Traditionally, counseling theories have been considered accurate reflections of the phenomena they purport to describe (Hansen, 2002; Speed, 1991). For example, pioneering cognitive theorists proposed that cognitive theory was a true mapping of the key elements of the psychic terrain (Mahoney, 1991). Likewise, psychoanalysis, humanism, and other core counseling orientations were originally offered as accurate depictions of human psychological processes (Corsini & Wedding, 2000). All traditional counseling theories, then, were conceived in a modernist epistemic context (Hansen, 2002); that is, there was an assumed correspondence between the theoretical map and the actual psychological territory.
Particularly within the last decade, however, postmodernist assumptions have begun to influence the counseling profession (Hansen, 2004; Sexton, 1997). Unlike modernism, which assumes a knowable reality, postmodernism assumes that observers create realities (Hansen, 2004; Hayes & Oppenheim, 1997; Leary, 1994; Rosen, 1996; Ryan, 1999). In other words, so-called "reality" is a human construction, not something that can be objectively discovered. Instead of the modernist notion that the theory map reflects the territory, postmodernist assumptions imply that "it is the map that precedes the territory" (Baudrillard, 1995, p. 80). That is, theories determine what individuals see, not the other way around.
A postmodernist epistemology, therefore, has profound implications for the role of theory in counseling practice. However, a consideration of the ways counseling theories are used and considered within a postmodernist epistemic context has received little attention in the counseling literature. The purpose of this article, then, is to thoroughly elaborate the implications of a postmodernist epistemology for the role of theory in counseling practice. I accomplish this by (a) contrasting modern and postmodern epistemologies, (b) discussing implications of postmodernist epistemology for counseling theories, and (c) drawing conclusions about the new role of theories for the counseling profession.
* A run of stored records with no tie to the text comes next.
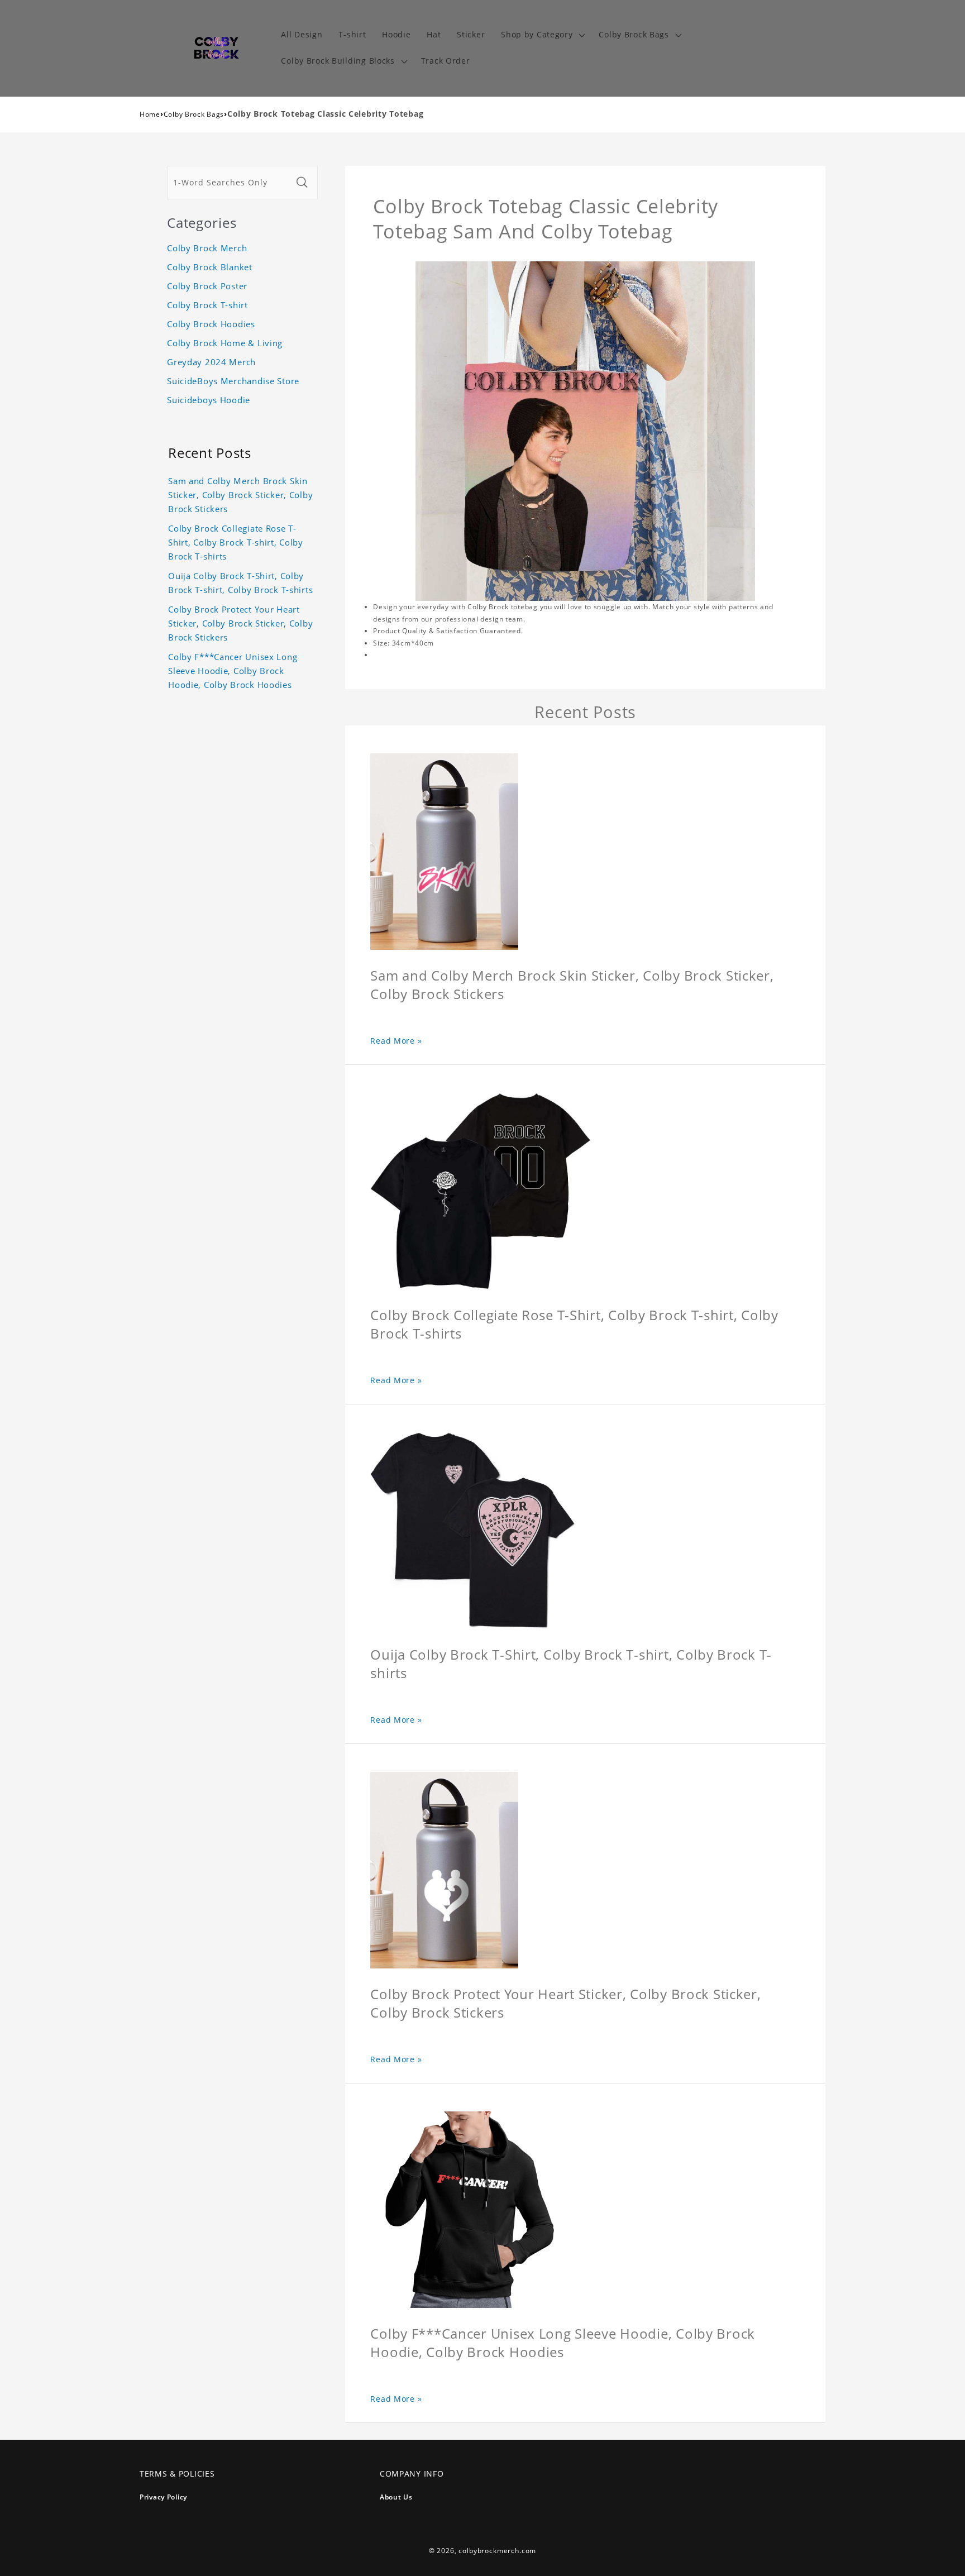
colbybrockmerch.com (497, 2550)
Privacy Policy (163, 2497)
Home (150, 114)
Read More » (396, 1040)
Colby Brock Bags (194, 114)
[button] (542, 35)
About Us (396, 2497)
* Contrasting Epistemologies
Modernism and postmodernism are complex, multifaceted movements in the history of philosophy. Regarding the role of counseling theories, however, the epistemological, or philosophy of knowledge, aspect of these movements is arguably the most relevant feature (Hansen, 2004).
In terms of epistemology, modernism posits that true knowledge of phenomena can be discovered through objective observation (Anderson, 1990; Erwin, 1999; Gergen, 1992; Hansen, 2004). Historically, this modernist epistemology is rooted in the Enlightenment assumption that observers could be entirely separated from whatever is being observed (Hansen, 2002, 2004). Objective, scientific observation, thus, was considered the means to learn the truth about phenomena. During the 20th century, however, critiques of this epistemic position began to coalesce into a postmodern epistemology as it was increasingly recognized that humans actively construct what they observe and are not just passive receivers of information (Anderson, 1990). Postmodern epistemology, thus, maintains that reality is never objectively discovered but is always, at least to some extent, created by perceivers (Hansen, 2004; Hayes & Oppenheim, 1997; Leary, 1994; Rosen, 1996; Ryan, 1999). Although postmodern epistemology began to achieve critical mass and influence a variety of fields in the mid-20th century (e. …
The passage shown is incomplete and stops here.